Ambos polos se consideran inmersos en una suerte de choque de civilizaciones que reclama acciones violentas y urgentes para salvar a su especie en la gran batalla que se avecina. Los nacionalistas blancos creen que su raza está siendo relegada por la llegada de inmigrantes, los matrimonios interétnicos y los cambios demográficos. En su propaganda o en los manifiestos de sus terroristas, hablan de “genocidio blanco” o del “gran reemplazo”, acuñado a principios de la pasada década por el francés Renaud Camus y ya esbozado en ‘El desembarco’, la novela distópica del también francés Jean Raspail, que describe la destrucción de la civilización occidental por obra y gracia de la llegada de inmigrantes del mundo pobre. En el yihadismo, la obsesión pasa por liberar de “infieles” las tierras musulmanas para recuperar las viejas glorias de su civilización.

Canales de comunicación

Unos llaman a la “guerra santa”, los otros a la “guerra racial” y utilizan internet para airear su propaganda y reclutar adeptos, generalmente entre la juventud más marginada, furiosa y desorientada. Los yihadistas prefieren comunicarse por chats como Telegram; los supremacistas, a través de 8chan o Gab, según los expertos. Los primeros tienen una estructura más organizada, con líderes conocidos como Al Bagdadi o los difuntos Bin Laden Zarkawi. Los segundos son más una hidra sin cabeza, a medida que grupos como el Ku Kux Klan o las Naciones Arias perdían su relevancia. Cada vez más sus acciones son perpetradas por 'lobos solitarios', radicalizados en la sombra y con vínculos difusos en otras organizaciones. En ambos casos buscan generalmente “despertar” a otros para que se sumen al movimiento y emulen sus acciones. 

Quizás lo más peligroso es que ambos movimientos tienen campos de batalla donde aprenden las técnicas del combate. Los radicales islámicos tuvieron Afganistán en los 80, los Balcanes en los 90 y Siria en la última década. Los supremacistas blancos tienen Ucrania, una guerra a la que han viajado 17.000 extranjeros de 50 países desde su inicio, según el investigador Kacper Rekawek, entre ellos, bastantes neonazis y supremacistas. El pistolero de las mezquitas de Nueva Zelanda dijo haber estado en Ucrania en su manifiesto, al igual que cuatro de los individuos procesados tras la marcha racista de Charlottesville (Virginia) en el 2017. 

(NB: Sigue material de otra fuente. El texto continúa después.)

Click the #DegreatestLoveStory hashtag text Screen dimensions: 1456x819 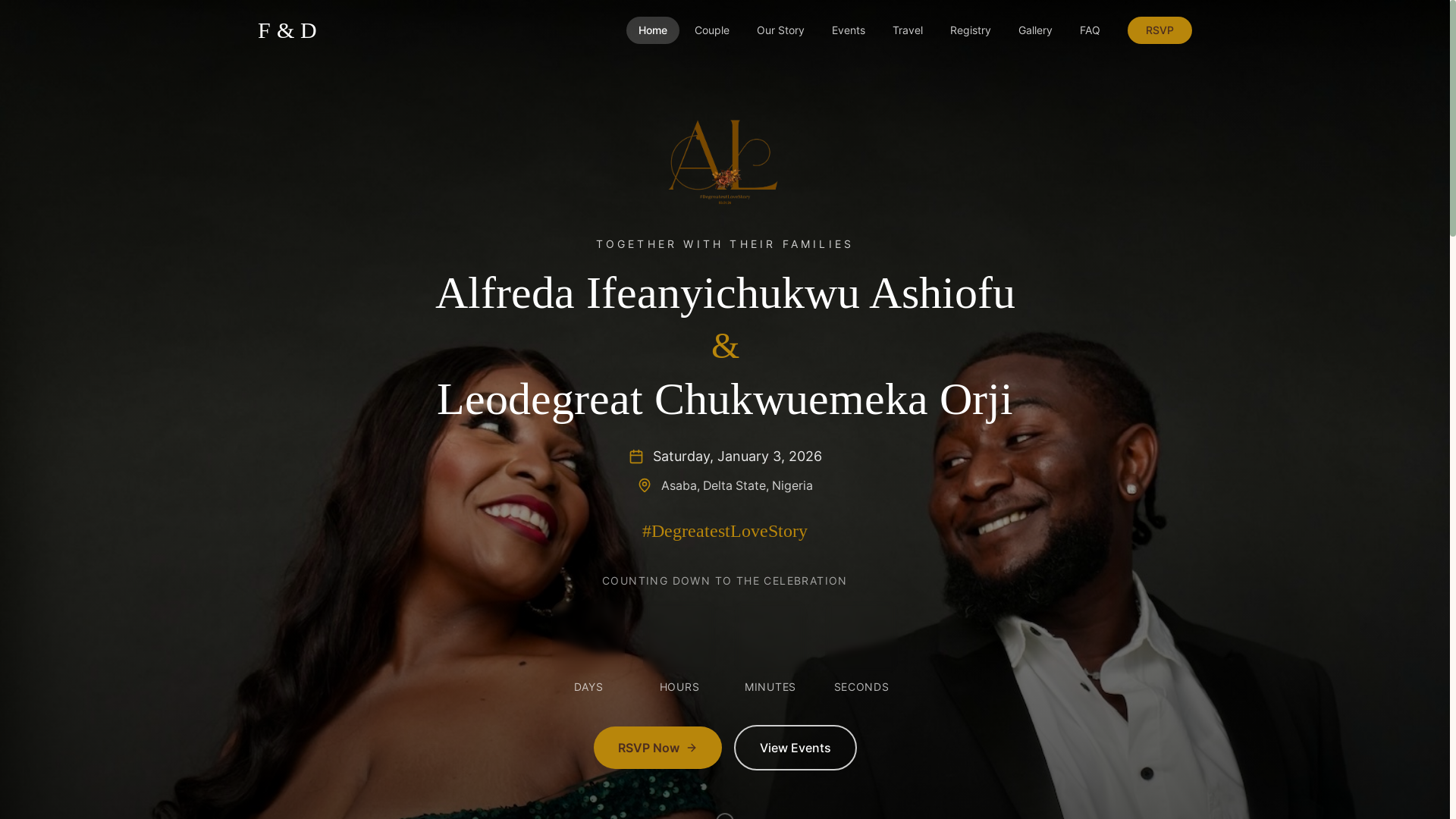click(724, 531)
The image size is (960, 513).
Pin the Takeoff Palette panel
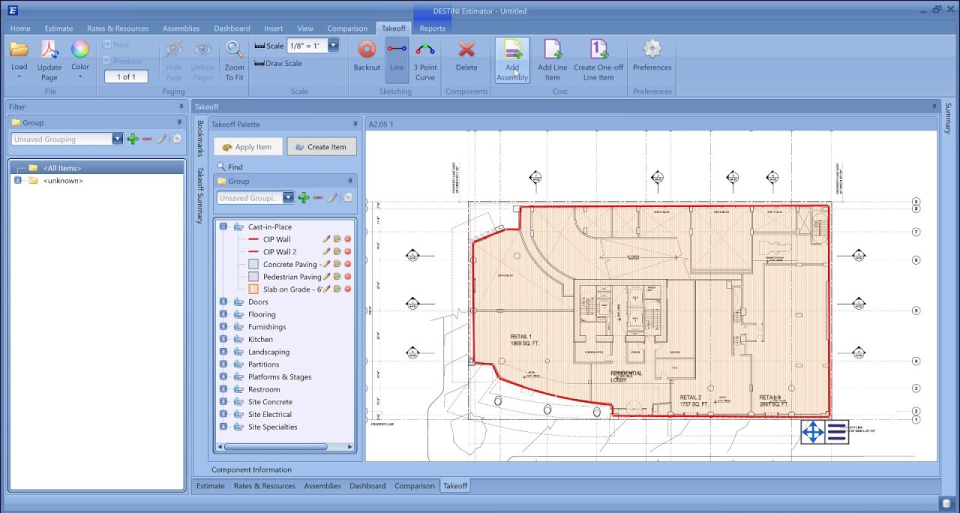(x=355, y=124)
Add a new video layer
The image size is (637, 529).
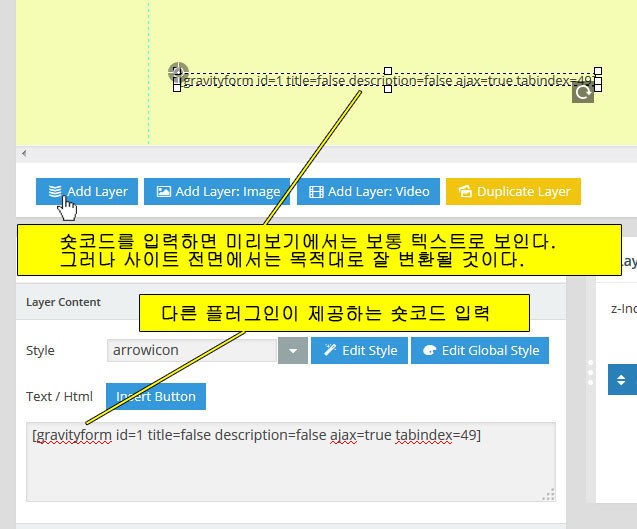tap(368, 192)
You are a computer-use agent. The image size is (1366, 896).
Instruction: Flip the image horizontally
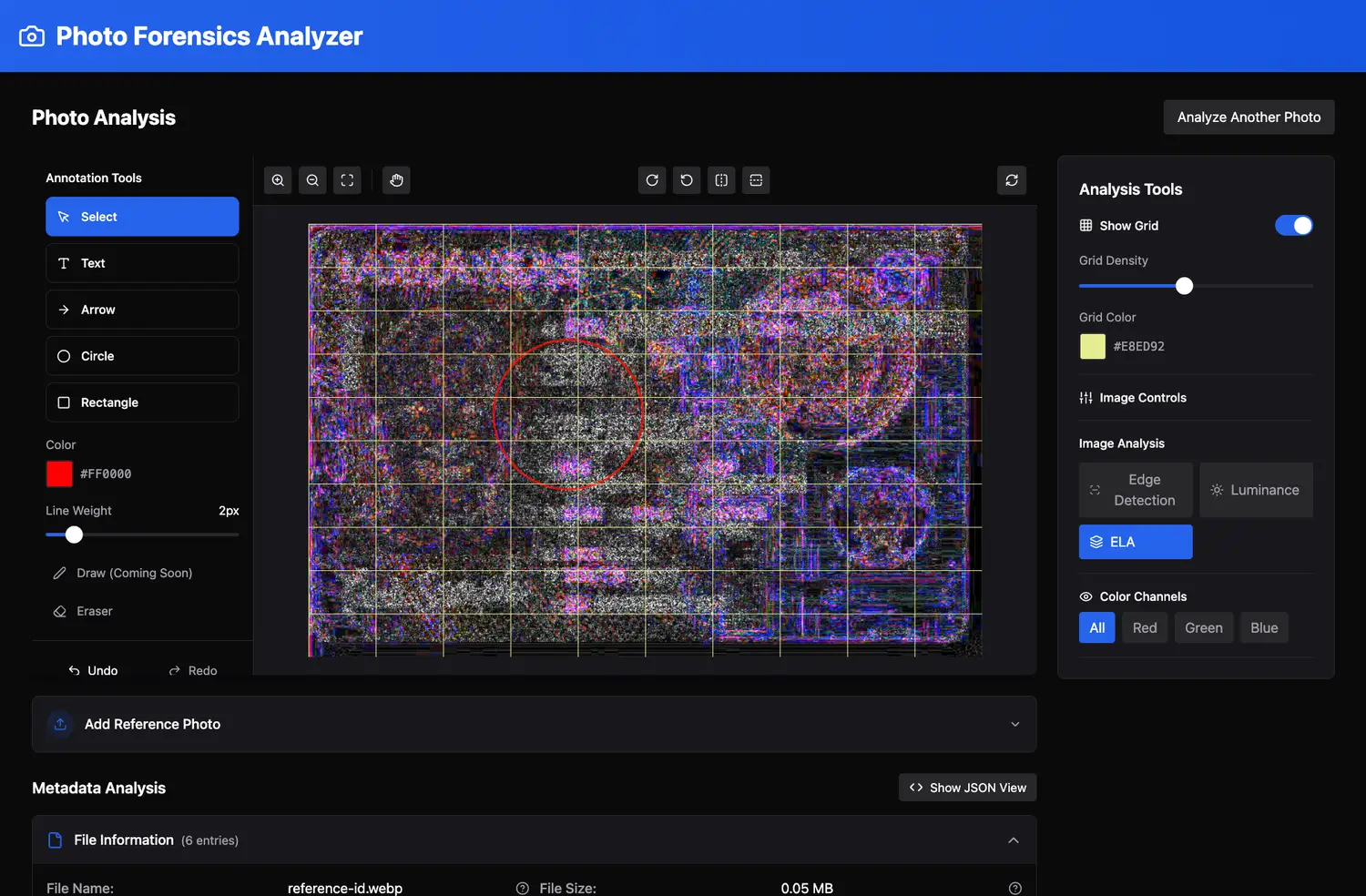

Quizás la gran diferencia entre los dos polos es el tratamiento que reciben de las fuerzas de seguridad y de los medios. Cuando un joven musulmán se inmola, se le cuelga inmediatamente la etiqueta de terrorista y se le vincula al ISIS Al Qaeda. Cuando es un chaval blanco y cristiano el que comete la masacre, impera la pausa y se le describe como un perturbado, una manzana podrida y descarriada en un tiesto sano.